[EXERCISES]
• 1. From the downscaling study excerpt, transcribe the part that opens with the words containing "In this study, we" and closes with "as boundary condition.".
• 2. Render this sentence from the downscaling study excerpt in Spanish: "Larger values in absolute terms tend to have quantitatively larger anomalies."
• 3. For each statement below, decide whether the downscaling study excerpt supports it, answering yes or no and quoting the words of the text that settle it.
(a) Both regional climate models use the same SST field as boundary condition.
(b) The re-forecasts evaluated in the study cover the summer season.
(c) In the D02 simulations, WRF reduces the cold bias found in D01.

[TEXT SEGMENT]
Positive PDSs characterize all the reference sites also for precipitation data (Figure 12).

Similar to the previous analysis, we consider only the precipitation values above the median, in order to avoid “noisy” results determined by the presence of very small values within the computation of the PDS. The large improvement obtained in the first percentiles can be explained by recalling previous analysis (Figure 11), where the left portion of the CFS precipitation distribution shows very large values compared to the observation. Larger values in absolute terms tend to have quantitatively larger anomalies. These larger anomalies show larger MAE, when compared to the regional-scale SFSs. In fact, PDS approaches to zero on higher percentiles, where precipitation and related anomalies MAE values are closer. A zoom at higher percentiles (90th to 100th) PDS is shown in Figure 13, showing positive PDS values produced by the regional-scale SFSs over the highest values of precipitation.

4. Discussion and Conclusions

In this study, we have evaluated and compared the capability of two different dynamical downscaling approaches in improving a set of 21 winter season re-forecasts generated by the NCEP CFSv2, on a domain centered over Central Italy. Performance of the two regional-scale SFSs has been assessed by means of deterministic and probabilistic metrics, focusing on the capability of improving CFS SAS. The regional-scale SFSs consist of two-step dynamical downscaling performed by RegCM4.1 and WRF3.9.1.1 RCMs. The two RCMs are initially downscaled from a 100 km CFS resolution to a 60 km resolution over Southern Europe (D01). This first downscaling provides input fields for a further downscaling at a 12 km resolution over Central Italy (D02), which represents the main focus of the performed analysis. The two RCMs consider the same SST field as boundary condition.

As an initial analysis we have studied the spatial patterns of temperature and precipitation, climatologically averaged, physical values produced by the two-step downscaling, and compared them to the reference products represented by EOBS and ERA5. Results show that WRF introduces a sharper topography-driven temperature spatial distribution also in the D01 simulation, which is not the case for RegCM. However, WRF D01 temperature shows substantial cold biases down to −4 °C, regardless of the reference product considered. In the D02 simulations, WRF even enhances the cold bias found in the D01, whereas RegCM seems to better resolve the temperature spatial patterns, with biases generally in the range +/−1 °C.

[EXCERPTED RECORDS]
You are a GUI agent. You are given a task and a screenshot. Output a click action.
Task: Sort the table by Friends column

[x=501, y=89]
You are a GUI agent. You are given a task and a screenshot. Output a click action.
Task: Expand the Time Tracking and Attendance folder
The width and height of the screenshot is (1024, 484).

...

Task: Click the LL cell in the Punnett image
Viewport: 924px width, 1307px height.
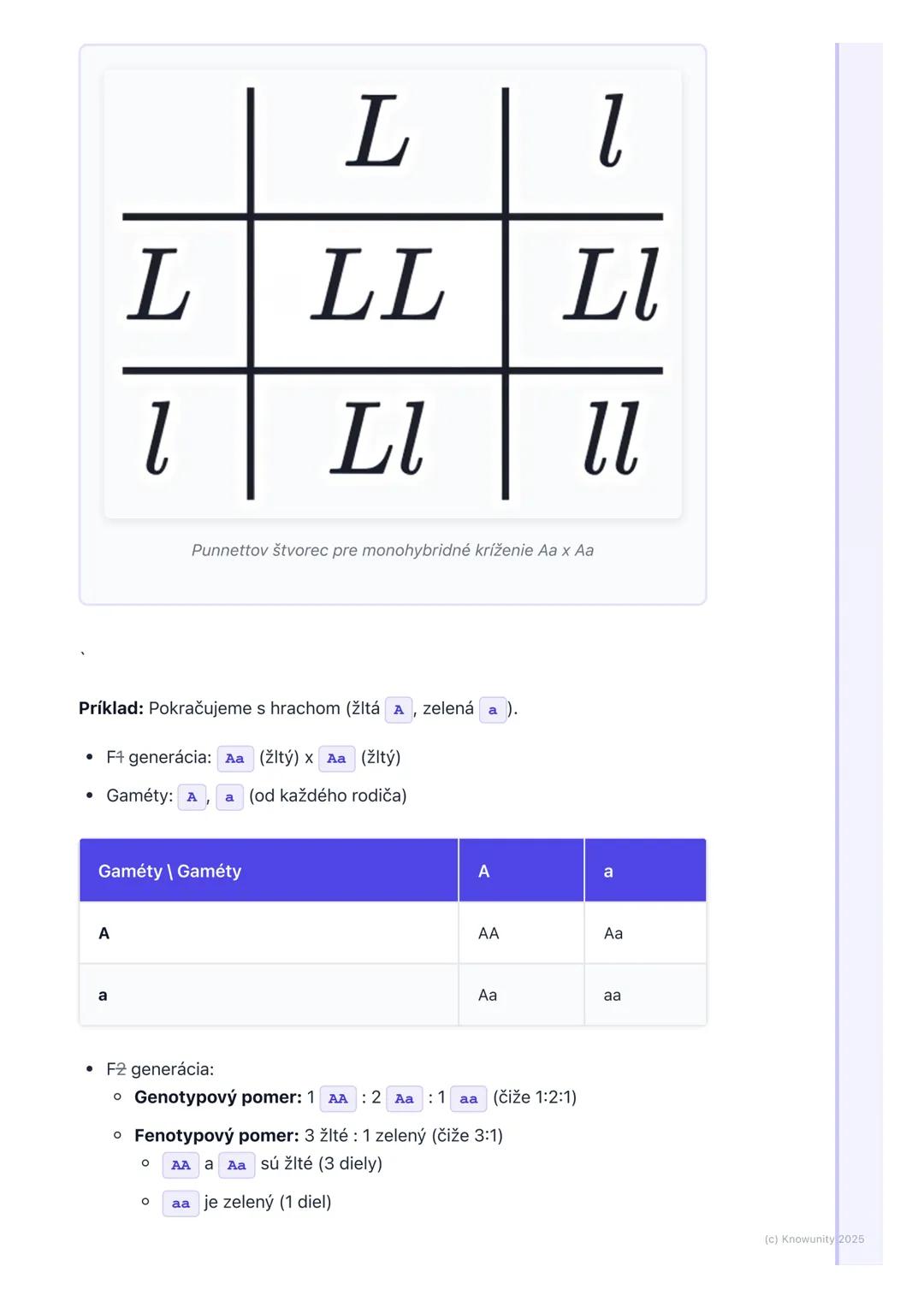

[ANSWERS TO THE EXERCISE]
• 1.
In this study, we have evaluated and compared the capability of two different dynamical downscaling approaches in improving a set of 21 winter season re-forecasts generated by the NCEP CFSv2, on a domain centered over Central Italy. Performance of the two regional-scale SFSs has been assessed by means of deterministic and probabilistic metrics, focusing on the capability of improving CFS SAS. The regional-scale SFSs consist of two-step dynamical downscaling performed by RegCM4.1 and WRF3.9.1.1 RCMs. The two RCMs are initially downscaled from a 100 km CFS resolution to a 60 km resolution over Southern Europe (D01). This first downscaling provides input fields for a further downscaling at a 12 km resolution over Central Italy (D02), which represents the main focus of the performed analysis. The two RCMs consider the same SST field as boundary condition.

• 2. Los valores más grandes en términos absolutos tienden a tener anomalías cuantitativamente mayores.

• 3.
(a) Yes: "The two RCMs consider the same SST field as boundary condition."
(b) No: "a set of 21 winter season re-forecasts generated by the NCEP CFSv2"
(c) No: "In the D02 simulations, WRF even enhances the cold bias found in the D01"